*Provided text:*
───

Replying to questions like these, the head of the State Water Resources Control Board, Felicia Marcus, says “We have a long way to go before we have tapped out our resources,” and prospects for economic growth are still as bright as ever. The non-partisan California Legislative Analyst’s Office reinforces this view in a brief report released in mid-April. Citing a recent Wall Street Journal survey of economists, the report concludes “. . . we currently do not expect the drought to have a significant effect on statewide economic activity or state government revenues.”
 
Many of these rosy economic predictions rely upon hopeful qualifiers such as assuming the drought will be short-lived, that the recently imposed water restrictions will not be expanded, or that water districts will continue to receive adequate allocations from the State Water Project. These assumptions may prove to be overly optimistic.
 
Surface water, which normally covers 60% of the state’s demand, is predicted to be in even worse shape this year due to the lack of snow in the Sierra Nevada Mountains. California’s State Water Project, which distributes this water throughout the state, supplying drinking water to more than 23 million people and helping to irrigate agricultural lands in the Central Valley, was able to deliver to water districts only 5% of their contracted amounts in 2014. Another important source of surface water, the Colorado River, is also showing the effects of extreme drought with Lake Powell, the system’s biggest reservoir, below 45% of its capacity.
 
Groundwater, which is used to supply the other 40% of the state’s demands, and up to 60% during times of inadequate surface flows, faces similar stresses. “The withdrawals far outstrip the replenishment. We can’t keep doing this” says Jay Famiglietti, a NASA scientist who studies water supplies in California. The recent well-drilling boom that is providing California farmers with at least a temporary solution to their water woes seems to be adding urgency to his words.
 
As the search for additional water becomes more desperate, some have been thirstily eyeing the amount allocated to ecosystems. California’s Department of Water Resources estimates that 50% of the state’s water is used by the environment, 40% by agriculture, and 10% by urban users. Even with a quarter of the state’s native freshwater fishes being listed as either threatened or endangered and many more headed in the same direction, some interest groups have advocated reducing environmental water allocations, even at the peril of critical habitats.
 
This “people versus fish” debate is largely due to a misunderstanding about the way the environmental use statistic is calculated. Most of the water “used by the environment” flows in state and federally protected rivers in the sparsely populated North Coast where there are few alternative uses. In the majority of the state, environmental use of water is far from dominant at 33%, with agriculture accounting for 53% and urban users at 14%. Noting the dramatic devastation that California wetlands have suffered over the last 150 years, including the loss of Tulare and Owens Lakes and the removal of 95% of the native vegetation along Central Valley creeks and rivers, the state appears determined to allocate more water to natural systems. A 2014 bond measure approved up to $200 million to acquire water rights for environmental use and funding mechanisms for restoration of wetlands are also being sought.

───

*Data excerpt:*
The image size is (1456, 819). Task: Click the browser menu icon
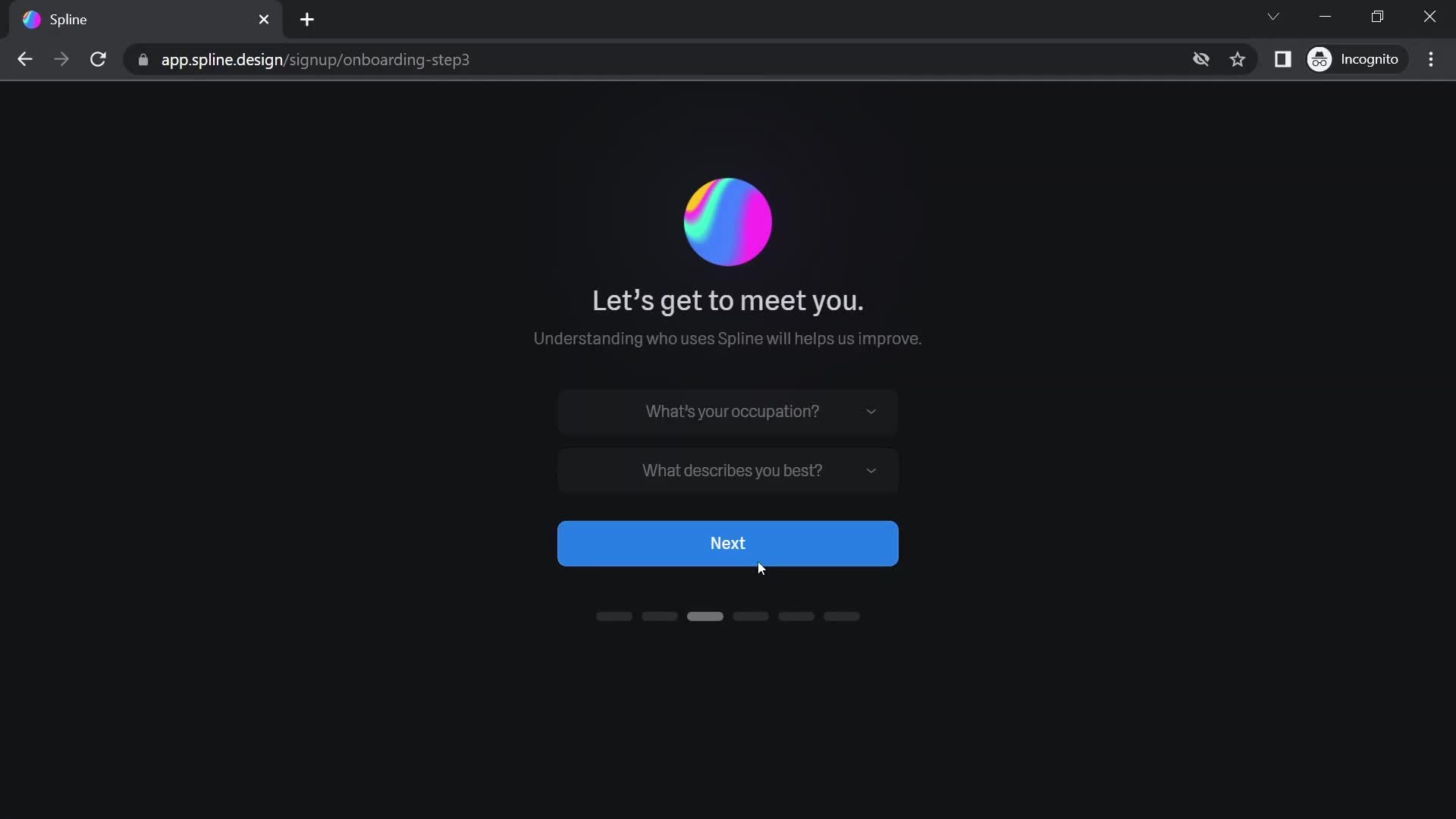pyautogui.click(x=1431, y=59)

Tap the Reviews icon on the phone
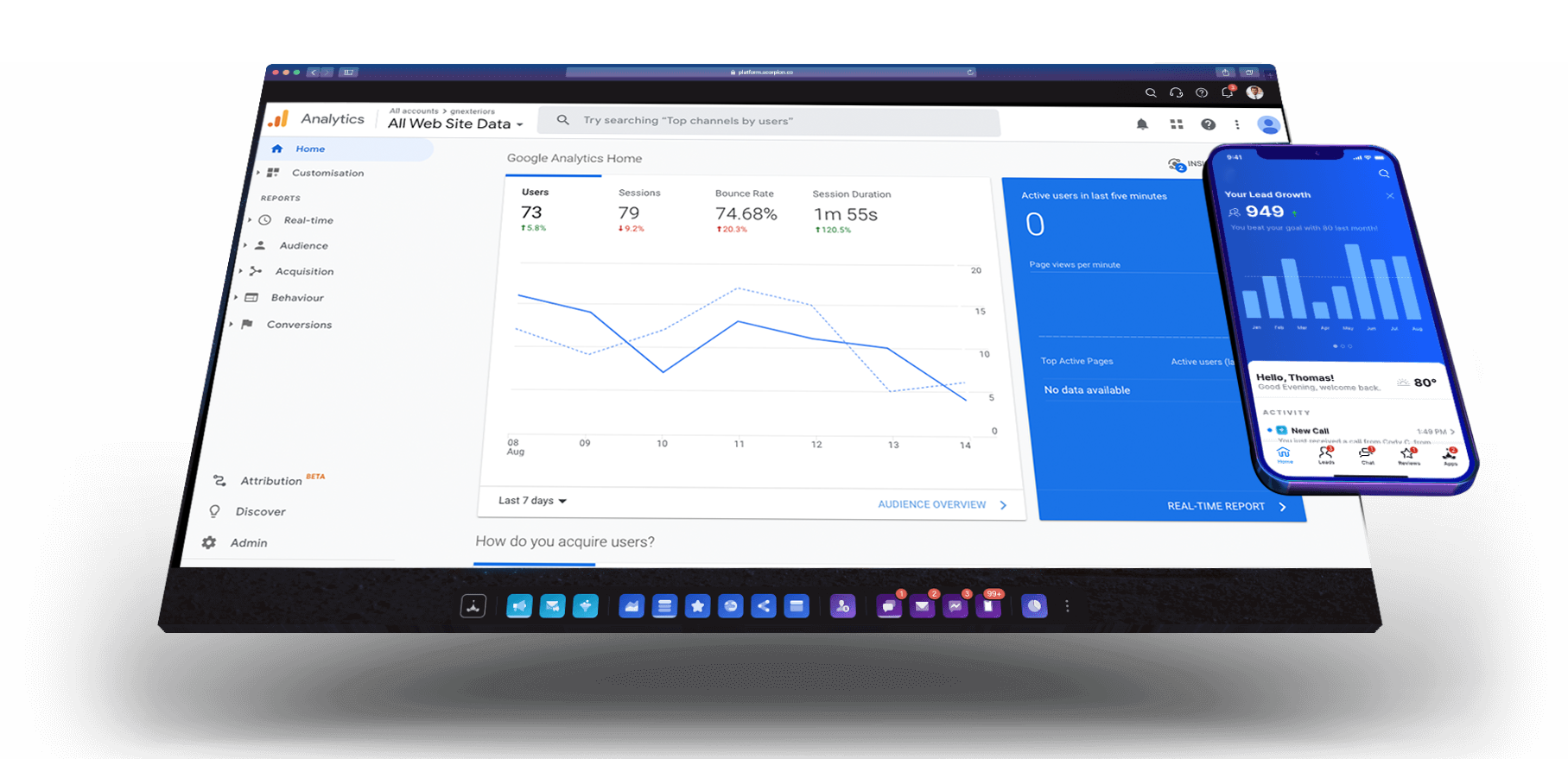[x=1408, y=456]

───

Starting with "As the search" and going on through "of critical habitats.", copy the drought passage with "interest groups" renamed to "lobbying groups".

As the search for additional water becomes more desperate, some have been thirstily eyeing the amount allocated to ecosystems. California’s Department of Water Resources estimates that 50% of the state’s water is used by the environment, 40% by agriculture, and 10% by urban users. Even with a quarter of the state’s native freshwater fishes being listed as either threatened or endangered and many more headed in the same direction, some lobbying groups have advocated reducing environmental water allocations, even at the peril of critical habitats.